Integrating a custom test runner with TeamCity
JetBrains’ TeamCity build server provides a wealth of information about the tests that are run as part of your build. If you use one of the test runners that they support out of the box, you automatically get real-time individual test results, detailed timing reports, and historical performance metrics.
Up until recently, all of the tests for my team were run through NUnit – C# unit tests, QUnit JavaScript tests, and integration tests. Since NUnit is natively supported by TeamCity, we got used to the rich test reporting. However, we recently started to integrate our automated acceptance tests into the build. Our acceptance tests are written using StoryTeller, which are executed using its own test runner. The StoryTeller test runner has slightly different behavior than the NUnit runner. For one, a failed assertion does NOT stop execution of a test – it continues executing so that a single test can have multiple failed assertions. We also have the ability to mark individual tests with their state in the development lifecycle: they start as “acceptance” tests when they are first defined, and then are marked as “regression” once all supporting code has been correctly implemented. The idea is that you can drive your development with failing acceptance tests until they pass, at which point they become regression tests. This is relevant because a failed acceptance test does NOT fail the build – only a failed regression test will fail the build.

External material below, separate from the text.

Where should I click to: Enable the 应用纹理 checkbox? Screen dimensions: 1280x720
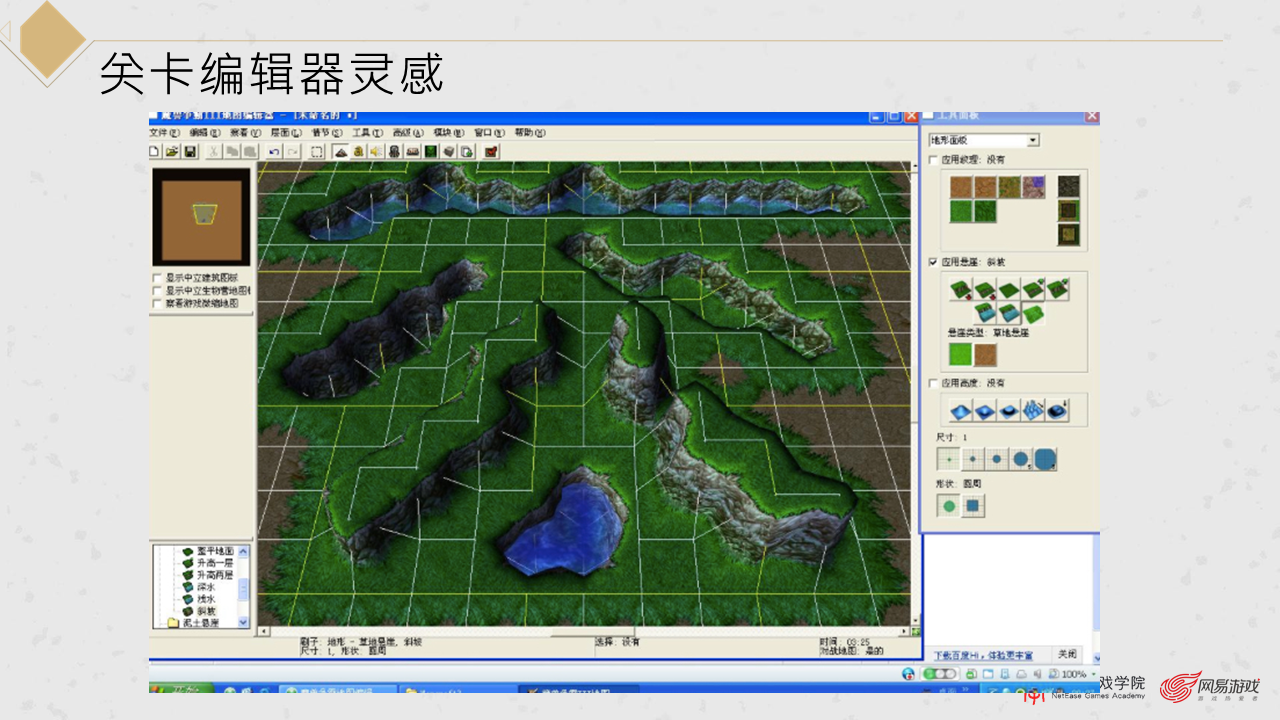[x=932, y=162]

The StoryTeller test runner is a console application that will return an error code if any regression tests fail. It also generates an HTML report which contains the details for each test. Our initial attempt at integrating it into our build allowed us to fail the build if any test failed, but we didn’t get much feedback about why it failed. We would have to go searching through the build log messages or HTML report files for details.
I created a new StoryTeller ITestListener (TeamCityTestListener) which is used by the StoryTeller runner to log test results. It writes the test details to the console using TeamCity’s Service Message API (which I mentioned previously). TeamCity picks up these messages, and creates the nice individual test reports, complete with timing and history:
Now we know exactly which tests failed, but we don’t know which assertions in the tests failed. As I mentioned, the complete details of the test execution are recorded in an HTML report. It’d be nice if we could view individual test reports right within TeamCity. Turns out, that is pretty easy to do as well. I followed the documentation for Including Third-Party Reports in the Build Results, and added the following line to our
<report-tab title="StoryTeller" basePath="st-results" startPage="st-results.htm" />
We now have a nice new StoryTeller tab next to the other build result tabs:
We configured the build to store all of the HTML reports as artifacts, and point our custom tab to the test results index HTML file generated by StoryTeller. Clicking the StoryTeller tab displays that index file with a color coded overview of all of the tests. Clicking a test brings up the report for that test so that I can see exactly which steps failed.